Our local public television station has been airing two excellent films lately, both related to fascist politics. One of them is the 1962 version of THE MANCHURIAN CANDIDATE, about American P.O.W.s hypnotized by Reds during the Korean War. There’s much more to this brilliant movie, but if you haven’t already seen it, I won’t divulge the plot.
The other movie is JUDGMENT AT NUREMBERG. It’s loosely based on fact, and it concerns the post-WWII trial of four German judges who, under the tent of Nazism, helped carry out a sterilization program and sentenced innocent people to death.
One of the judges is a rabid Nazi who shows no remorse. Two of the judges are weak and confused. But the fourth judge, “Ernst Janning,” is a tragic figure.
Highly intelligent, respected both inside and outside of Germany for his judicial knowledge, Janning is a man of great ideals who holds himself above his less enlightened peers. But during the Hitler years, he slowly and inexorably became corrupted. He despises what the Nazis did, but he also despises himself. He is tormented by the knowledge that, because of his actions, he’s turned his entire life into “excrement.”
The defense attorney wages an admirable but futile battle to exonerate Janning, who is a hero of his. At one point, American prosecutors show film footage of liberation of the concentration camps (this is actual footage, and it’s not for the squeamish). The defense attorney becomes so desperate, he tries to justify the judges’ actions by blaming other nations and individuals for Germany’s descent into barbarism.
I’d like to briefly discuss these accomplices, who also figure largely in William Shirer’s book The Rise and Fall of the Third Reich.

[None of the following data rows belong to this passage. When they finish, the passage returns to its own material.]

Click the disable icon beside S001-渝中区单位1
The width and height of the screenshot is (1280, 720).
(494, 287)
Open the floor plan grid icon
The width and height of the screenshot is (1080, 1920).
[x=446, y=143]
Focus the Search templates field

Russia: In April 1945, the first troops to enter bombed-out Berlin were the Russians, hated by both Hitler and the Western democracies (Joseph Stalin was as fascistic as Hitler or Mussolini, just a different political stripe). Had not the Russians repelled German forces at Stalingrad in 1942-43 – maybe the bloodiest confrontation in the history of man – the war would have had a different outcome. But in August 1939, Hitler and Stalin had signed the Nazi-Soviet Pact. This treaty enabled the two dictatorships to mutually carve up Poland and Eastern Europe.
Stalin was as brutal, cunning, and power-obsessed as Hitler. He just didn’t share Hitler’s pathological theories on race. Stalin’s great mistake was that, like so many others, he trusted Hitler. But Hitler despised Communism almost as much as Judaism, and he ridiculed the Pact from the moment it was signed. Thus, it wasn’t surprising when, against his top generals’ advice, Hitler invaded Russia in June 1941. Stalin’s uncharacteristic coziness with Hitler during the Pact allowed the Germans to build their military and expand their territory for a period of two long years.

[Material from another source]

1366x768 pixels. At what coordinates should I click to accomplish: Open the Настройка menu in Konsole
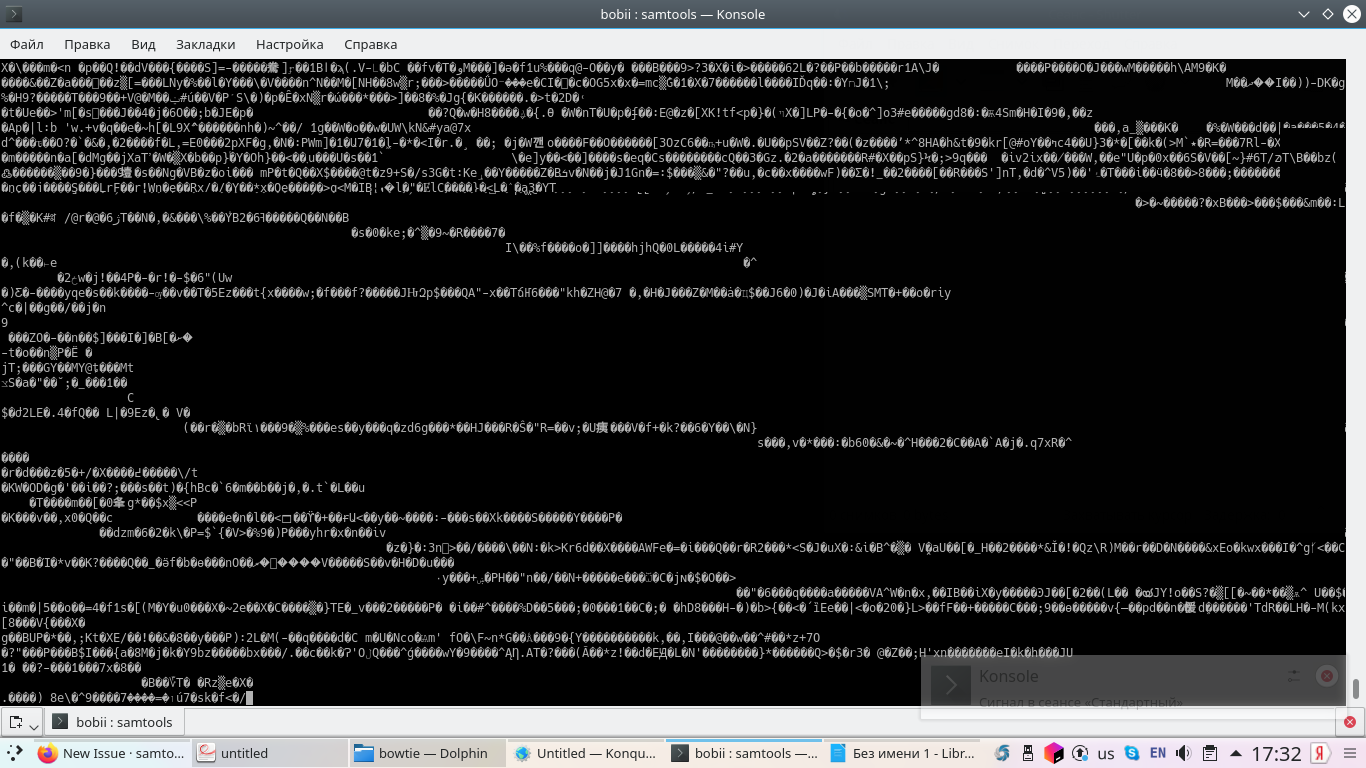pos(289,44)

The result: hundreds of thousands of innocent civilians, Jews, Bolsheviks, and resistance fighters in the East were ultimately rounded up and exterminated by Nazi Einsatzgruppen.

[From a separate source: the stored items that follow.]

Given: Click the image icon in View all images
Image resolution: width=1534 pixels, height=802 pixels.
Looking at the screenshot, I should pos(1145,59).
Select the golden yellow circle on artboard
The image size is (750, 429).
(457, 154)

Nazi “Einsatzgruppen” executing a Ukrainian Jewish mother and her child (whom she’s clutching to her chest). This 1942 photo was never intended for distribution, but was somehow smuggled outside the Nazi sphere.
France: France had an opportunity to stop Hitler early on. On March 7, 1936, German forces illegally broke the 1925 Locarno Treaty and entered the demilitarized zone in the French Rhineland. Author Shirer was present when Hitler made the announcement to the German Reichstag, and recorded in his diary the disgusting scene that follows:
All the militarism in their German blood surges to their heads… Their hands are raised in slavish salute, their faces now contorted with hysteria, their mouths wide open, shouting, shouting, their eyes, burning with fanaticism, glued on the new god, the Messiah.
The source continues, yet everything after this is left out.